Fight On!

The Blackout Day is over. But the fight goes on.

The entertainment industry put out an advertisement on one of the MSNBC programs Wednesday evening. I caught it at Madre's while waiting for my dinner I ordered at the local bar and grill. From what I can tell, the commercial was a light bulb burning out, or being smacked by someone. I heard no words, but that was because Madre always turns off the sound when we are talking (I get too distracted by the television when I am trying to talk). The commercial, I suppose, means nothing in the long run, except that MSNBC supports CLOACA. Well, duh.

This is part of the entertainment industry's campaign to neutralize the message their enemies are trying to convey in Blackout Day. Another was some electric billboard in Times Square. The irony is that News Corporation sponsored the billboard. Yeah, the murdochists want you to support America's creative community so that they can further siphon your money into their international coffers. Thank you, America's creative community — suckers!

It is evident that Blackout Day was a success, as the issue has made it before the public as it never has before, as both the commercial and the public media had been too busy with the presidential elections and some nonexistent pipeline out West to give CLOACA the notice it deserves. And, more senators and representatives in Congress have backed out of sponsoring CLOACA, even though its chief sponsor still insists on fighting. It does not do to anger your Internet-dependent constituents, who can vote you out of office no matter how much money the entertainment industry contributes.

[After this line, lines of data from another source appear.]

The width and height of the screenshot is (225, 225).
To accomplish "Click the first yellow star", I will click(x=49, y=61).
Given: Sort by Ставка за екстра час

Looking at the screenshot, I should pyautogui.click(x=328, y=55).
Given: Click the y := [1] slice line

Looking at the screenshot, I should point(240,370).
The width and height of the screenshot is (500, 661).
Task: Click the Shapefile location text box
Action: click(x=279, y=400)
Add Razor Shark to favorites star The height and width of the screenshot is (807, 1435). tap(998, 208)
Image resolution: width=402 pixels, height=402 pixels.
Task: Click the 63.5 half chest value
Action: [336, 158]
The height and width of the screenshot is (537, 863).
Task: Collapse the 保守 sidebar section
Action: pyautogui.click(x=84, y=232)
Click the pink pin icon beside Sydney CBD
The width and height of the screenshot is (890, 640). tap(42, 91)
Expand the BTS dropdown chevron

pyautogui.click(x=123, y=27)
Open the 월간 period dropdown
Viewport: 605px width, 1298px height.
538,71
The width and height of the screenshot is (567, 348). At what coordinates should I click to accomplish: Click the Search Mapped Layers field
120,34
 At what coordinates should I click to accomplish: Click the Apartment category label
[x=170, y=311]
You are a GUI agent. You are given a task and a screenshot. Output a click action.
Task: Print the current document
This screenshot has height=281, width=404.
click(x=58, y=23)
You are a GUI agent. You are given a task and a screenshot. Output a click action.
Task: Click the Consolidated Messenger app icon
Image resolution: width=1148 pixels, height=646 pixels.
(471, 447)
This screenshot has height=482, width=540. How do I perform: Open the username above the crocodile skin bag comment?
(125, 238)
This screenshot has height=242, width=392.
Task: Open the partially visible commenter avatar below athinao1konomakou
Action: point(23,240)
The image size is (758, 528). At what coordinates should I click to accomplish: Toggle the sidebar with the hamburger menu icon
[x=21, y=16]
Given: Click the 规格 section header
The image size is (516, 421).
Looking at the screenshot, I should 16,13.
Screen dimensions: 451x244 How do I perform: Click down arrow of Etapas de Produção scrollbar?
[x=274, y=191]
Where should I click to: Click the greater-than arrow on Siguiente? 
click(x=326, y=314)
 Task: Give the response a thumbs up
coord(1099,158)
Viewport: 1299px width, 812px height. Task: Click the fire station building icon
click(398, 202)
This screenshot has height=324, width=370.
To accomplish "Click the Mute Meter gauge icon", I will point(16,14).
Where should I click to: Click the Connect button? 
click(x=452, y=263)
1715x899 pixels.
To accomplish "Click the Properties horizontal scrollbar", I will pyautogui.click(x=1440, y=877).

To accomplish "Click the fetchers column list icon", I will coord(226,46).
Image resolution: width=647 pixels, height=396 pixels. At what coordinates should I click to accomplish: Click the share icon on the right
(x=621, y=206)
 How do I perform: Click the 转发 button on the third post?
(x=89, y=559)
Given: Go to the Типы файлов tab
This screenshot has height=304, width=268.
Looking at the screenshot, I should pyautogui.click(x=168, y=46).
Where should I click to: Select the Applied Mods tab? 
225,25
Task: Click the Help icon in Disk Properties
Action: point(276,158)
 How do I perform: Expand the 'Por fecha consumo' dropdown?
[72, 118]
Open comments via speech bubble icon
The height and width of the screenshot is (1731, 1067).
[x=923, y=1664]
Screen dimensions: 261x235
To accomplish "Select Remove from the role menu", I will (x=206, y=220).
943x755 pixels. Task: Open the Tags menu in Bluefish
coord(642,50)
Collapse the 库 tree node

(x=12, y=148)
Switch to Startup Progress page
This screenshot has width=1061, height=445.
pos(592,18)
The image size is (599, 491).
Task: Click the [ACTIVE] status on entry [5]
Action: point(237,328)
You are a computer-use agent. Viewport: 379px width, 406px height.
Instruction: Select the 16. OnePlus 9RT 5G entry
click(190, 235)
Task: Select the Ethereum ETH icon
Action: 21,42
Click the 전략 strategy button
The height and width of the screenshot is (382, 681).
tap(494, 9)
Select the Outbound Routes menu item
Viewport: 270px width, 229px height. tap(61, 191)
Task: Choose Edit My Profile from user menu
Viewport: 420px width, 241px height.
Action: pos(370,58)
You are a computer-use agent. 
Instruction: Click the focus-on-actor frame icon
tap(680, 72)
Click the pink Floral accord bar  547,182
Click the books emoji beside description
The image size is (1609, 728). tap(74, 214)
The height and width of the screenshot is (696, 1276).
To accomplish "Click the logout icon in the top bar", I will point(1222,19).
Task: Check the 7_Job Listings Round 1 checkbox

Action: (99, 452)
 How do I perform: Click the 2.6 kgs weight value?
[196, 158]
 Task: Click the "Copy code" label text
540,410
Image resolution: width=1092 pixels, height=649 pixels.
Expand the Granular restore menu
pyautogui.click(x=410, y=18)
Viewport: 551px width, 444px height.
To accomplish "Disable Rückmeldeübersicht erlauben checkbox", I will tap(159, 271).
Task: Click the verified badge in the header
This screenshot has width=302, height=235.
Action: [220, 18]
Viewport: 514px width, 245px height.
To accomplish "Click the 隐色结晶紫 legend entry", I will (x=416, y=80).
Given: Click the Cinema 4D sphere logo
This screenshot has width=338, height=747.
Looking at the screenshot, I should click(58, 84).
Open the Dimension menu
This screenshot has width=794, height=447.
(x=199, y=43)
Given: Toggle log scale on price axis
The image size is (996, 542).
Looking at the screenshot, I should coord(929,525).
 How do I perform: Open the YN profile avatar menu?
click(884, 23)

And yet, the fight continues, as the entertainment industry blindly and angrily fights on for CLOACA, regarding Blackout Day in the same light as everything the industry itself does — as a stunt. The entertainment industry sure as sugar will NOT talk to the Internet/electronics industry, not matter how much a now-enlightened Senator Feinstein tries to bring them together. The entertainment industry also swears that it won't donate anymore to the Obama presidential campaign — meaning that it will donate to nobody, since the industry abhors Republicans — even though Obama dutifully coughed up a copyright czar to fight for their interests. Among the reasons for the entertainment industry's refusal:

[W]e make 24. We don't make national security problems.

To translate that amazing gorp, 24 is a television series about national security and espionage broadcast during the last decade. What a television show has to do with the defense of our country is a mystery.

What makes this all the more galling and bilious is that this is a struggle between knowledge and ignorance, as understood even by those whose livelihoods depend on our being entertained:

How is this possible? Because the divide over SOPA/PIPA isn't political, it's between those who understand how the internet works and those who don't, those who see opportunities for growth and innovation and those who fear change and are holding on to old business models for dear life.

Seriously, we have a long and painful fight here, because the American people let themselves be governed by the Stupid, entertained by the Stupid, and educated by the Stupid. And what does that make the American people? Go on, take it to its logical end. Then change your attitude and join us to keep the Internet free.